With OLAP applications the individual dimensions are often organised hierarchically. The hierarchies are in the main defined by the possible levels of evaluation.
Hierarchical clustering enables not only the efficient filtering of the elements on the desired hierarchy levels, but also, and most importantly, the efficient grouping and analysis of the data repositories based on these elements.
Transbase Hypercube uses its own numerical coding, so-called surrogates. In principle this is similar to the allocation of post codes or zip codes, which reflect the hierarchy. This coding is then used for the clustered storage of data in the hypercube index, which thereby abridges the individual dimensions for the multi dimensional indexing.
The allocation and, as necessary, the updating of the surrogate is thereby carried out automatically by Transbase Hypercube. The developer is only required to define the hierarchical levels for the dimensions and accordingly the external encoding relationships. By means of the hierarchical coding using the surrogate technique the abridging of hierarchical elements are formed for each associated interval in the surrogate area.
A special algorithm is responsible for the optimal use of the hierarchical information contained in the surrogate: At first the restrictions of the dimensions are evaluated.
- This results in establishing the intervals in the dimension coding, which are evaluated particularly efficiently in the Fact Table via the hypercube index.
- By using the hierarchy coding in the Fact Table a grouping and summarizing of the data (i.e. addition) can even be carried out at this point, without needing to combine the individual data sets with the dimensions.
- The effort required for combining the few remaining groups with the dimensions (the so-called “reverse join”) is, as a result, almost insignificant.
By means of this method of query processing the execution of such queries is greatly accelerated in comparison to traditional database systems.
Transbase® Fulltext search in large collections of texts
Transbase® Fulltext is a special index for full-text indexing. It allows you to search large collections of texts in seconds for defined terms efficiently and completely.

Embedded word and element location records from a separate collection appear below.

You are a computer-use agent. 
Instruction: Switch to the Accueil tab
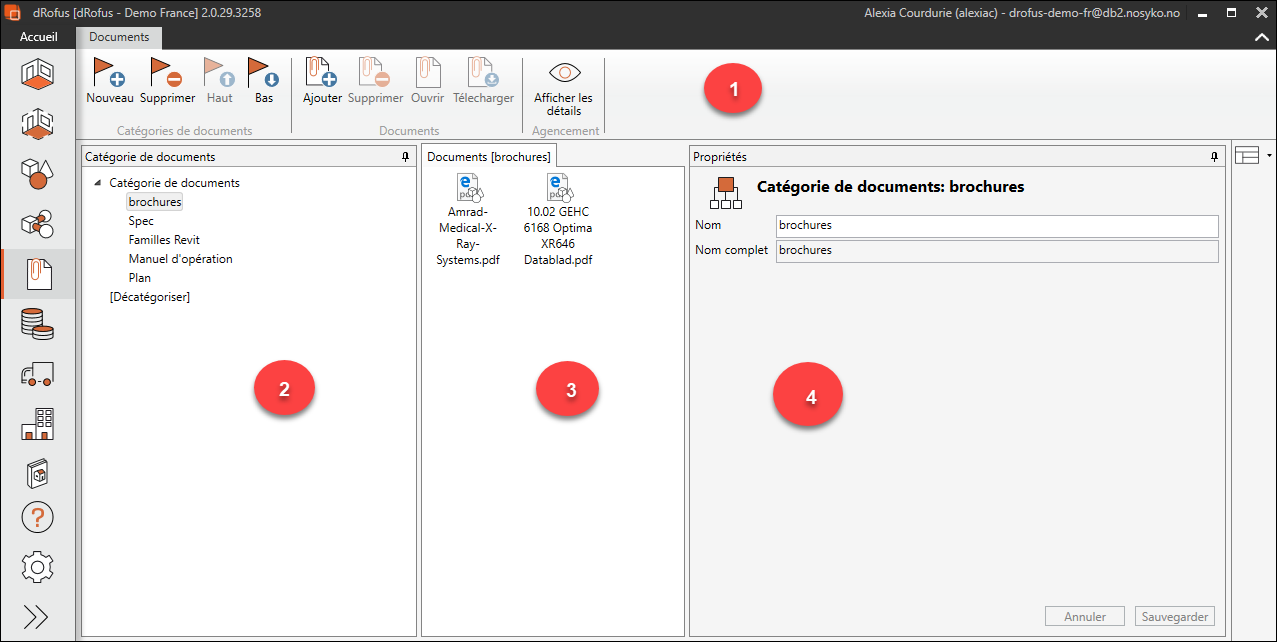coord(39,37)
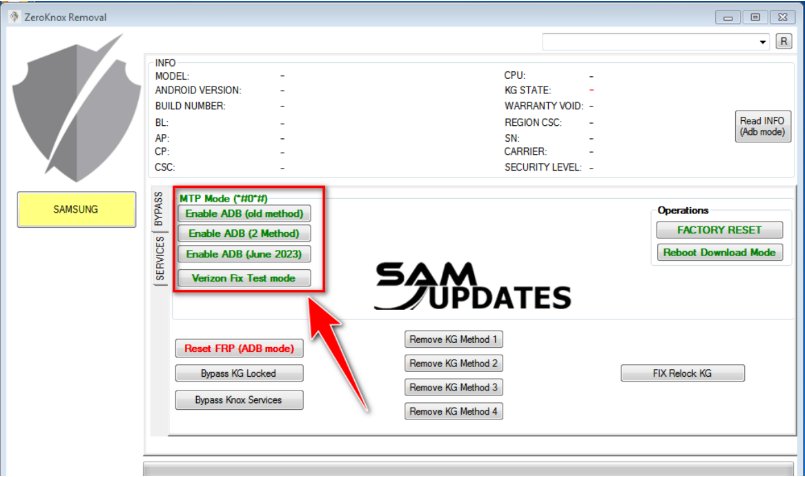Select the SAMSUNG brand button
The image size is (805, 477).
76,209
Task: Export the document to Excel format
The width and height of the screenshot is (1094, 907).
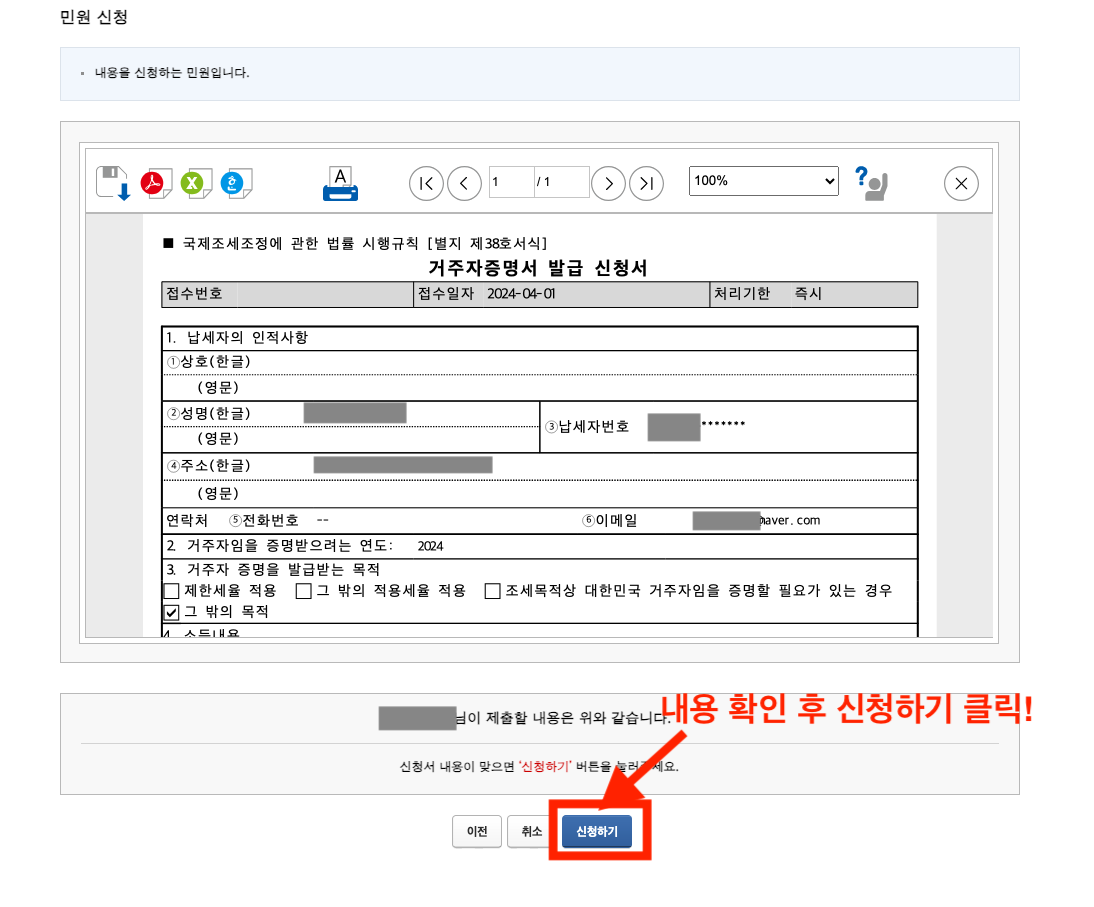Action: pyautogui.click(x=196, y=183)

Full SQL integration allows you to combine with other structured search terms. This makes Transbase® full text the ideal basis for all databases that combine textual and structural search. The text representation can be done in single-byte, multi-byte or UNICODE representation.
Fulltext indexes can be created on CHAR or VARCHAR table columns and on BLOB and CLOB columns. The BLOB objects can also contain any mixtures of text and images. Fulltext indexes can be dynamically removed and added.
The advantages of Fulltext indexing are:
Integration in SQL:
Search predicates can therefore be combined as desired with other search predicates. All logical links are usable within fulltext predicates and mixed with standard search predicates.
Word search and pattern matching:
The basic building block of the full-text search is the search for a word that is expressed with the search clause <field> CONTAINS ('word'). The search for a word pattern is expressed by the use of the usual wildcards '%' and '_' in SQL. Logical joins are expressed with AND and OR in the word argument list.
With an additional clause for the index type, Transbase® Fulltext can also cover the neighborhood search. This makes it possible to search for occurrences of word pairs at a given distance. For example, the clause <field> CONTAINS ('word1' 'word2') looks for occurrences of both words that appear immediately after one another in the text. In addition, optionally any minimum and maximum distance can be specified.
Character mapping, stop words and delimiters:
To reduce space requirements, when creating the full-text index, you can specify any list of words that are not indexed. Umlauts and lower case letters can be handled by arbitrary specifiable character mapping. Special characters and word breaks can also be explicitly specified by specifying delimiter characters if required.